Завершая, обратимся к поучительному образу, возникающему в «До и во время» у мудрого насельника психбольницы Ифраимова – того, что рассказывает историю Жермены де Сталь для Алешиного «Синодика». Здесь у Шарова ареал нравственности вновь размечен по грехопадению. Ифраимов объясняет, почему Древо познания вместе с Адамом и Евой тоже было изгнано из Рая. Плод этого дерева был слишком сладок: «сладчайшим из всего выросшего на нем был плод, который я бы назвал плодом конца, завершения пути». «Плод конца» – это разрешение нашего поиска ответов. При этом: «Мир Бога – это мир вопросов, лишь вопросы соразмерны сложности Его мира. …В Талмуде сказано, что человек, каждый человек так же дорог Богу, как весь мир, что Он создал. Человек и так же сложен, как мир, потому что он, этот мир, – в каждом из нас. …Ответы чужие в Божьем мире, они искусственны и враждебны ему» (ДВВ 131).

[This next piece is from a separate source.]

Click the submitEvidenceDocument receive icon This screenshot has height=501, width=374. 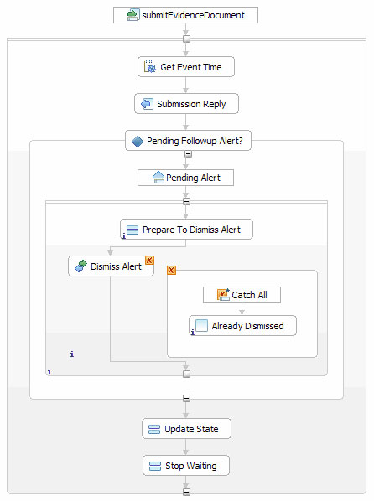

Но нам, как указывает Ифраимов, не только следует избегать окончательных ответов; даже наши вопросы должны быть мягкими и осторожными: «Мир, в котором мы живем, живой: он изменчив, подвижен, нам нельзя забывать об этом и нельзя забывать, что наши вопросы не должны бороться и враждовать с ним, наоборот, должны быть ему созвучны, быть признаны и приняты им» (ДВВ 132). Ифраимов превозносит исходный, древнееврейский язык Пятикнижия, столь богатый метафорами и образами; он не связан огласовкой и потому сохраняет открытость и живое дыхание для каждого нового поколения читателей. Слова Торы обладают многозначностью и гибкостью, они скорее ярко нарисованы, чем просто записаны. Неясно, знал ли Шаров о том, что Толстой в период своих интенсивных занятий Библией в начале 1880‐х изучал древнееврейский язык и брал уроки у московского раввина Соломона Минора71
. Толстой, постоянно боровшийся с гордыней, очень старался примириться с получением лишь немногих ответов. Но ему никогда не суждено было стать мягким, терпимым и предупредительным в своих вопросах. Он не мог обличать бедственное состояние общества, оставаясь при этом нежным и всетерпимым. А учение, отмеченное такой неумолимой прямотой, можно было поставить на службу власти.Каким же предстает Толстой через оптику Шарова? Как обращения Шарова к этому великому мастеру XIX века служат обновлению русской литературной традиции? Я попыталась показать, что портрет складывается неоднозначный. Здесь присутствуют семейный и коммунальный аспекты. Детство, игра, незлопамятность и доверие, как их видит Толстой, оказываются и в мироощущении Шарова огромными положительными величинами, связанными с личной аурой его отца. Крах толстовского брака, ставший по всему миру ходким товаром и до сих пор притягивающий к себе нескромные взгляды, в глазах Шарова обусловлен непониманием механики любви; это важная тема в его собственных мемуарных текстах. При этом в надличностной плоскости Шаров переносит нас от семейных драм к толстовцам, одной из наиболее харизматичных, просвещенных и успешных религиозных сект в России. И здесь Толстой годится в союзники Шарову – до тех пор, пока действуют необходимые ограничения власти. Ведь Толстой также сетовал на то, что люди не могут найти собственной дороги к добродетели – здесь и сейчас, полагаясь на собственное индивидуальное разумное сознание, не ища спасения в общественных структурах или в страдающих дальнозоркостью парадигмах Откровения и Страшного суда. В каком-то плане Шаров добрее к сектантам-толстовцам, чем сам Лев Николаевич. Связано это с тем, что Шаров – историк коллективов, ослепленных светом своих заблуждений и русского эсхатологического воображения. Толстой не терпел подобных структур. Царство Божие – или внутри нас, или его нет вовсе.